TEXTO:
1 de maio de 2024

Antes Tarde do Que Nunca

Like a Prayer
Madonna





Em 21 de Março de 1989, Madonna lançou o seu último álbum da década de oitenta depois de cerca de seis anos de carreira em que se transformou em um dos maiores nomes daquela época da indústria fonográfica. Todavia, Like a Prayer, o seu quarto álbum, não veio para apenas continuar a sua dominância comercial ou estabelecer ainda mais a sua imagem, mas o que houve na verdade foi a sua elevação triunfal, épica e definitiva para o panteão que apenas um titulo seria capaz de descrever: Rainha do Pop. E esse momento que irei tentar analisar nessa resenha, mas antes é necessário contextualizar em qual estado estava a carreira da cantora e entender o motivo que o álbum anterior (True Blue) foi um trabalho importante de transição.

Depois de lançar Like a Virgin, Madonna foi catapultada com todo força para o estrelato e a exposição de uma mega star. E isso a cantora aproveitou e sofreu de todas as maneiras possíveis. Durante esses cinco anos até o lançamento do de Like a Prayer foram duas turnês que hoje são consideras lendárias para a música: The Virgin Tour em 1985 e Who's That Girl World Tour em 1987. Foram dois álbuns “especiais”: o de remixes You Can Dance e a trilha sonora/compilação para o filme Who's That Girl. Todos os projetos foram sucessos imensos, mas a cantora também enfrentou os primeiros flops e todos na área da atuação, especialmente o que dá nome a turnê e ao álbum: Quem é Essa Garota? de 1987. O filme foi a segunda oportunidade fracassada como atriz da Madonna como protagonista, pois em 1986 foi lançado o outro fracasso Surpresa de Shanghai que estrelou ao lado do então marido Seann Penn. E isso foi agravado devido ao fato que a mesma teve a sua primeira chance no sucesso de critica e público em Procura-se Susan Desesperadamente em co-estrelou ao lado de Rosanna Arquette. Além disso, a vida pessoal foi extremamente exposta devido principalmente o seu casamento com o citado Penn. Não irei entrar em detalhes, mas o polemico relacionamento terminou com Madonna divorciando do ator devido a agressões sofridas e outros problemas. É necessário saber dessa parte pois existem reflexos pesados disso no álbum de 1989. No meio de tudo isso, a cantora ainda lançou True Blue.

MATERIAL FORNECIDO:

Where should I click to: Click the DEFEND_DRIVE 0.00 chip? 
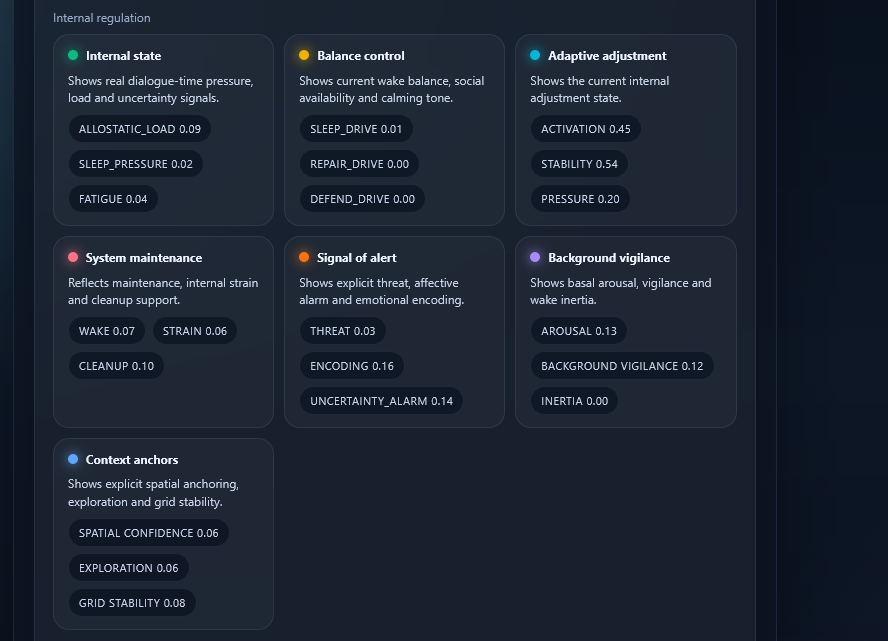[x=362, y=199]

TAREFA A CUMPRIR:
Reproduza sem alterações o trecho da resenha sobre Like a Prayer que vai de "1 de maio de" até "importante de transição.".

SOLUÇÃO:
1 de maio de 2024

Antes Tarde do Que Nunca

Like a Prayer
Madonna





Em 21 de Março de 1989, Madonna lançou o seu último álbum da década de oitenta depois de cerca de seis anos de carreira em que se transformou em um dos maiores nomes daquela época da indústria fonográfica. Todavia, Like a Prayer, o seu quarto álbum, não veio para apenas continuar a sua dominância comercial ou estabelecer ainda mais a sua imagem, mas o que houve na verdade foi a sua elevação triunfal, épica e definitiva para o panteão que apenas um titulo seria capaz de descrever: Rainha do Pop. E esse momento que irei tentar analisar nessa resenha, mas antes é necessário contextualizar em qual estado estava a carreira da cantora e entender o motivo que o álbum anterior (True Blue) foi um trabalho importante de transição.